▸ **Source**:
Scale relativity (SR) developed by Nottale based on the extension of the principle relativity as follows “the fundamental laws of nature apply whatever the state of scale of the coordinate system” [1] [2] [3] [4] [5] . The observation resolutions now characterize the reference system and can be defined only in relative way. This major concept of SR leads to giving up hypothesis of differentiability of space-time. Quantum mechanics can then be reformulated from this basic principle of SR form of covariance and geodesic equations, by considering a particle as a geodesics in now fractal space-time. There are at least three major fields of application for SR method, microphysics, complex systems and cosmology [6] [7] [8] [9] [10] .

As far as quantum mechanics is concerned, Nottale and co-workers were able to apply the theory to solve many problems, especially those related to the conceptual and interpretation aspects. The derivation of the postulates of quantum mechanics from basic principle of SR [11] , is basis of the present work. It shows that quantum mechanical behavior appears without any use of the Schrodinger equation, but as a consequence of the fractality of space-time. The extension of the SR theory to the derivation of the main equations of relativistic quantum mechanics [12] and the relationship between the classical and quantum regimes [13] have been also discussed on the basis of the SR among other important consequences and implications. With all these far reaching aspects of the theory, direct investigations which would shed light on the basic workings of the SR method as formulated by Nottale seem to be warranted.

The fractional equations of motion which are obtained from application of SR, were applied directly by Hermann [14] , in terms of a large number of explicit numerically simulated trajectories for a free particle in an infinite one-dimensional box [15] [16] [17] . Similarly, Al-Rashid [18] [19] [20] , applied SR to the finite one-dimensional square well potential and special case in a double oscillator problems.

The validity of SR not restricted to the cases by Hermann [14] and Alrashid [18] [19] [20] . Besides, such applications are expected to reveal some novel concepts, such as the connection between SR and the Riccati equation [21] [22] [23] as revealed in the present work.

In this paper, the problem of a particle moving in one dimensional SHO will be treated by applying the principle of SR along the lines of Hermann. To the best of our knowledge, this problem has not been treated by using Hermann line elsewhere [14] [24] .

2. Equation of Motion

One may start with the complex Newton Equation [14] [18] :

$\nabla u=m\frac{\xf0}{\text{d}t}V$ (1)

▸ **Problem 1**:
Summarize the passage on scale relativity in two sentences.

▸ **Data section**:
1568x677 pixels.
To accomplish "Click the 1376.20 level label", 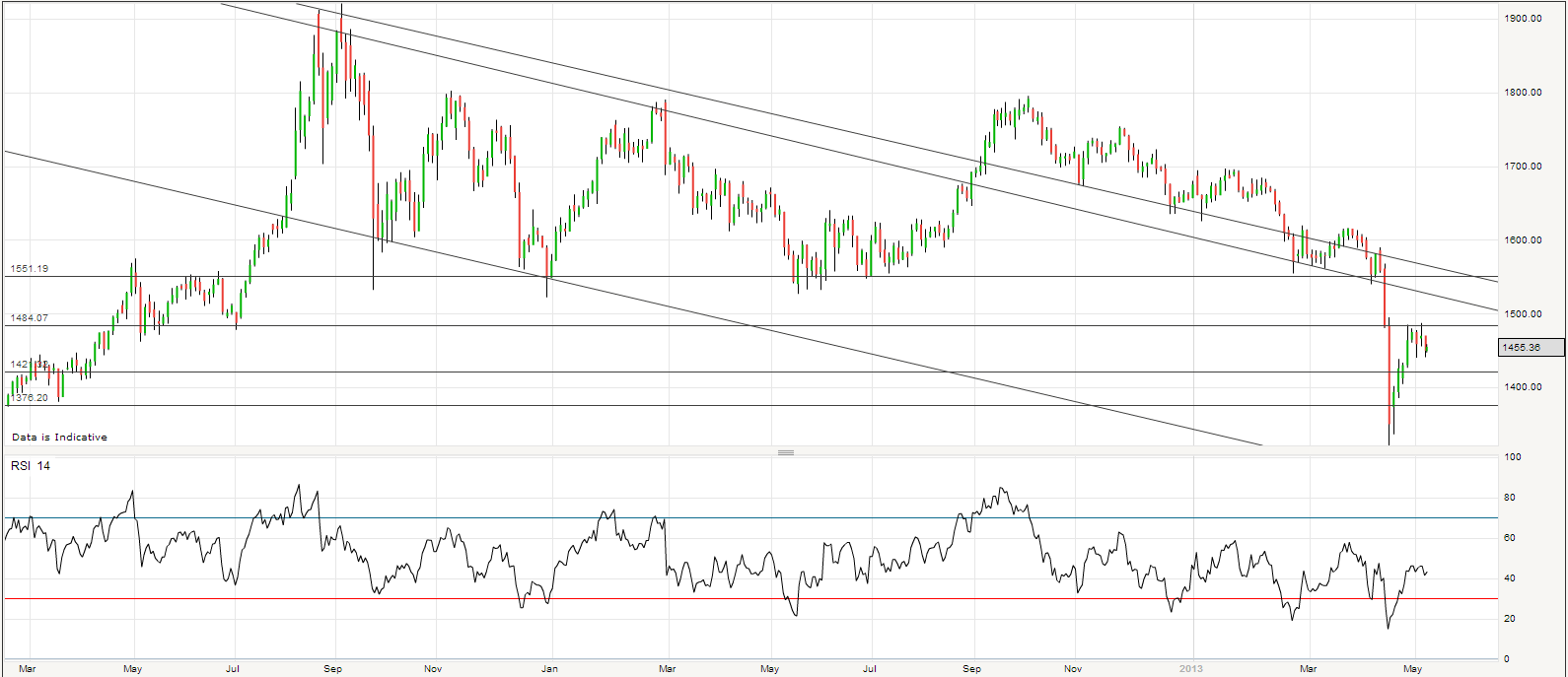I will 32,398.
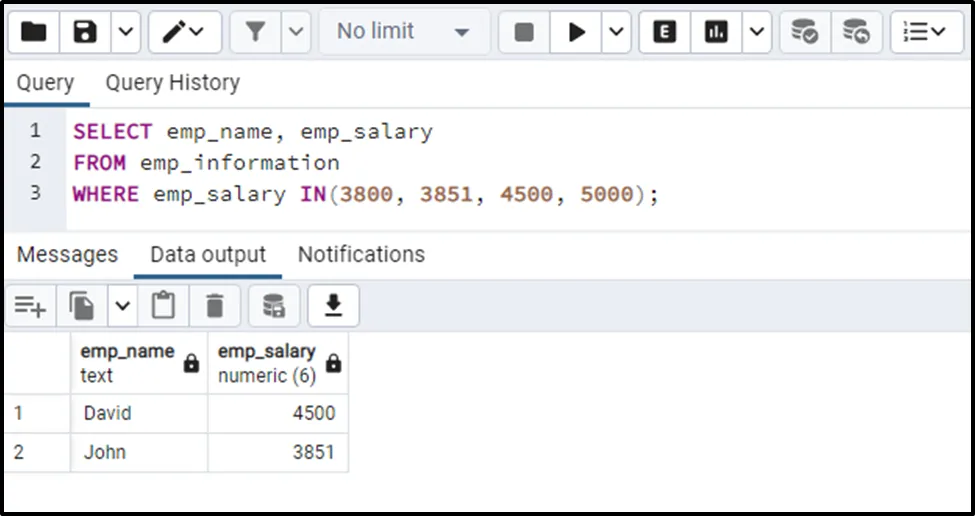Viewport: 975px width, 516px height.
Task: Select the David cell in results
Action: (x=108, y=413)
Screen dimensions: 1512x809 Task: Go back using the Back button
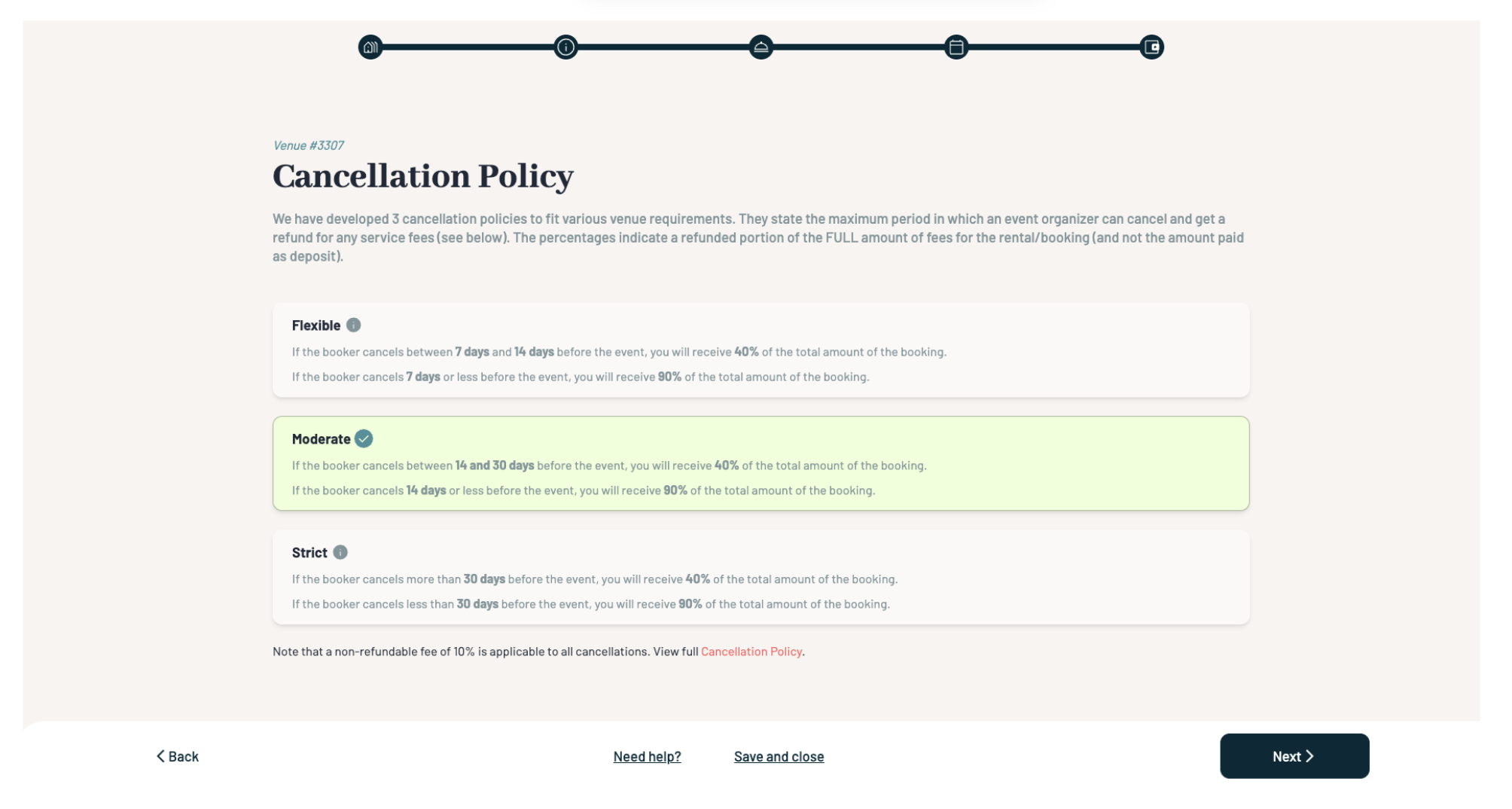178,756
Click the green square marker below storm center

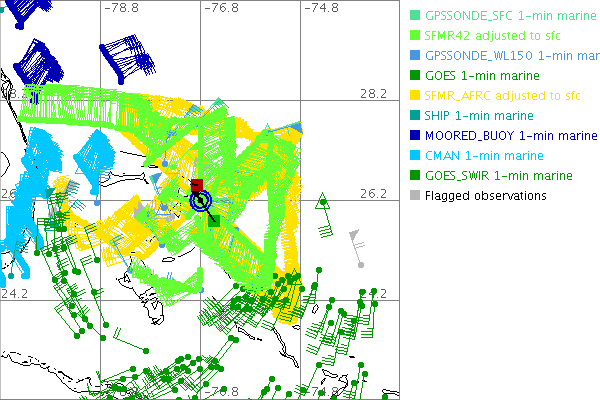click(x=215, y=221)
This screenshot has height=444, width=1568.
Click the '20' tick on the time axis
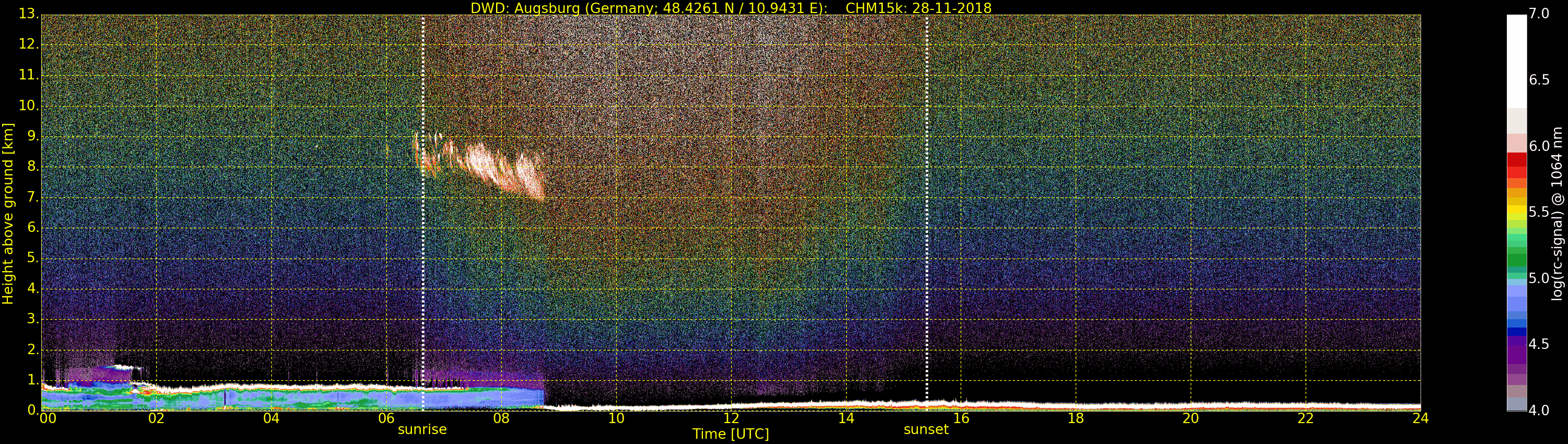coord(1191,418)
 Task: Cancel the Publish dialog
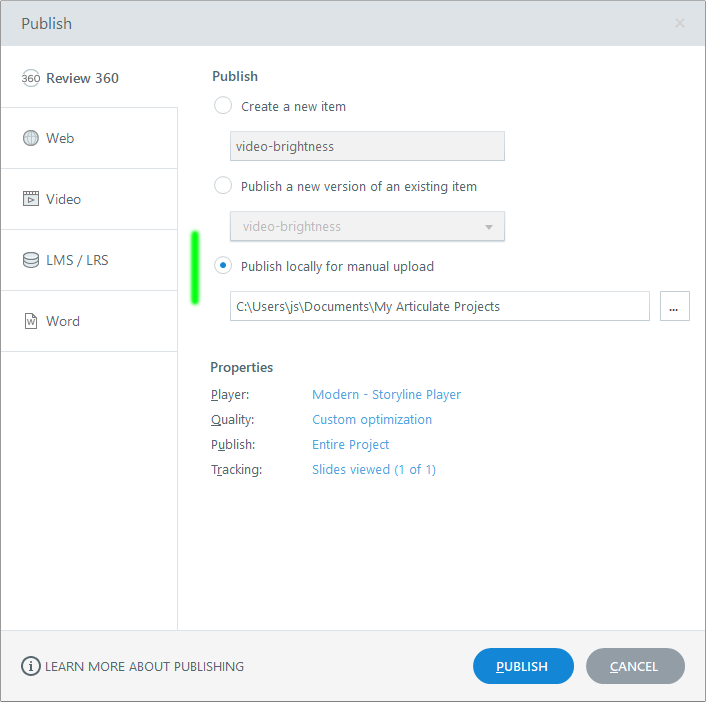click(635, 666)

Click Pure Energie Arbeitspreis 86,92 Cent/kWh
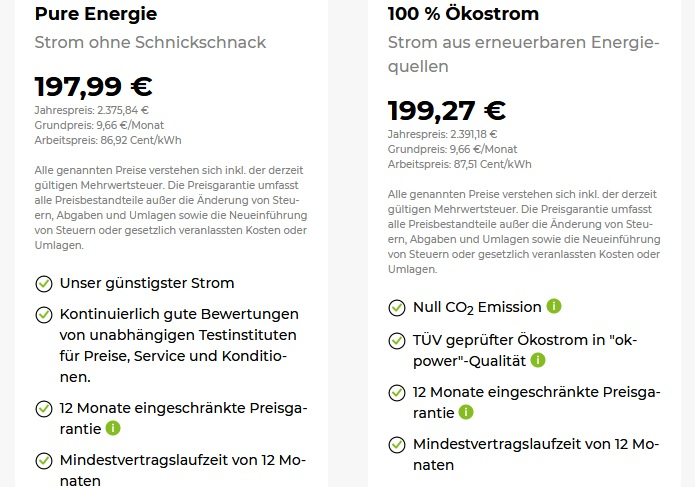pos(108,140)
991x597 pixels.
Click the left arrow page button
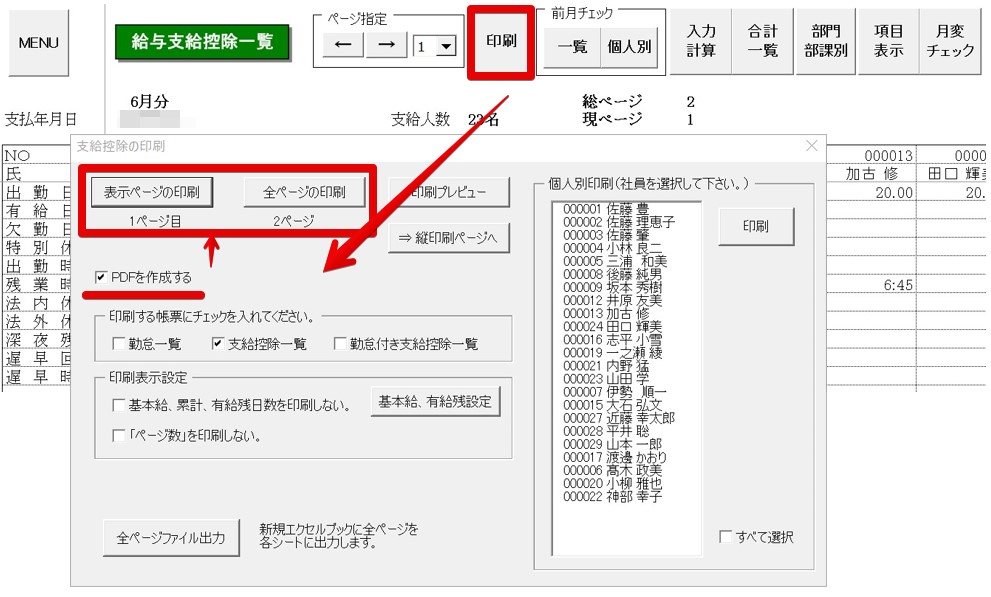pos(342,46)
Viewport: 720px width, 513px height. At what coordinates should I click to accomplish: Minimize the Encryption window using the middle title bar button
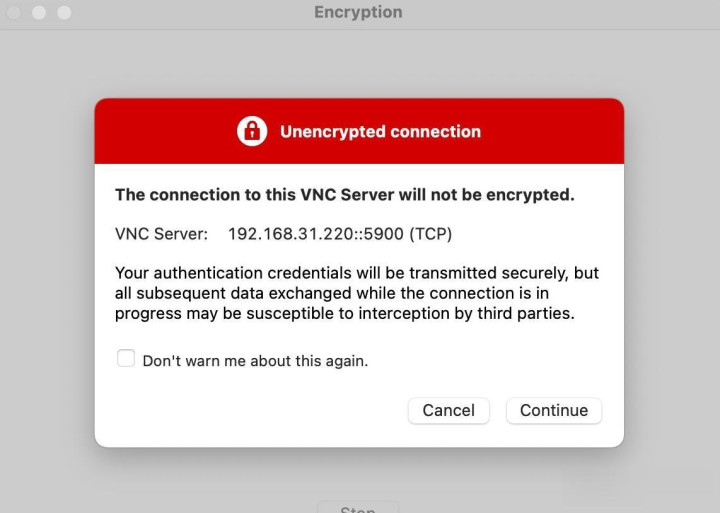[x=40, y=13]
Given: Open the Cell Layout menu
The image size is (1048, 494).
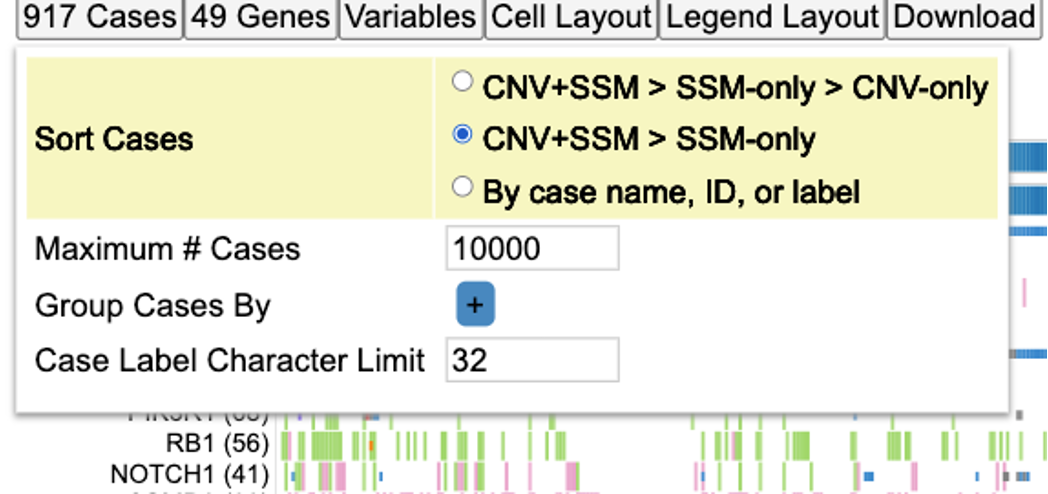Looking at the screenshot, I should tap(571, 17).
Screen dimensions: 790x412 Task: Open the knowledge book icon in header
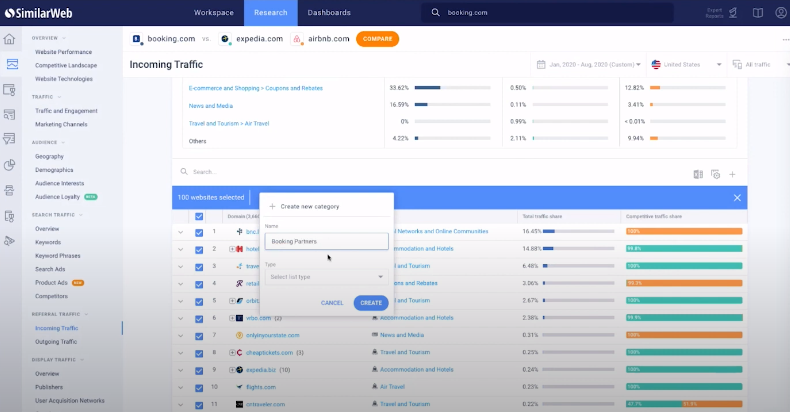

▸ **Problem 2**:
In the rows, from the line with "Click Pure Energie" to the end of the rows, swap "Open" for "Activate" and write those lines out again with nothing else altered. Leave out the pictures.

▸ **Answer 1**:
Scale relativity, developed by Nottale, extends the principle of relativity to states of scale and gives up the hypothesis that space-time is differentiable, so quantum mechanics can be reformulated by treating a particle as a geodesic in fractal space-time. Following earlier applications by Hermann and Al-Rashid, the paper treats a particle moving in a one-dimensional SHO along Hermann's lines, starting from the complex Newton equation.

▸ **Answer 2**:
Click Pure Energie Arbeitspreis 86,92 Cent/kWh
pos(108,140)
991x597 pixels.
Click the left arrow page button
pos(342,46)
Viewport: 720px width, 513px height. At what coordinates should I click to accomplish: Minimize the Encryption window using the middle title bar button
[x=40, y=13]
Given: Activate the Cell Layout menu
The image size is (1048, 494).
Looking at the screenshot, I should tap(571, 17).
Screen dimensions: 790x412 Task: Activate the knowledge book icon in header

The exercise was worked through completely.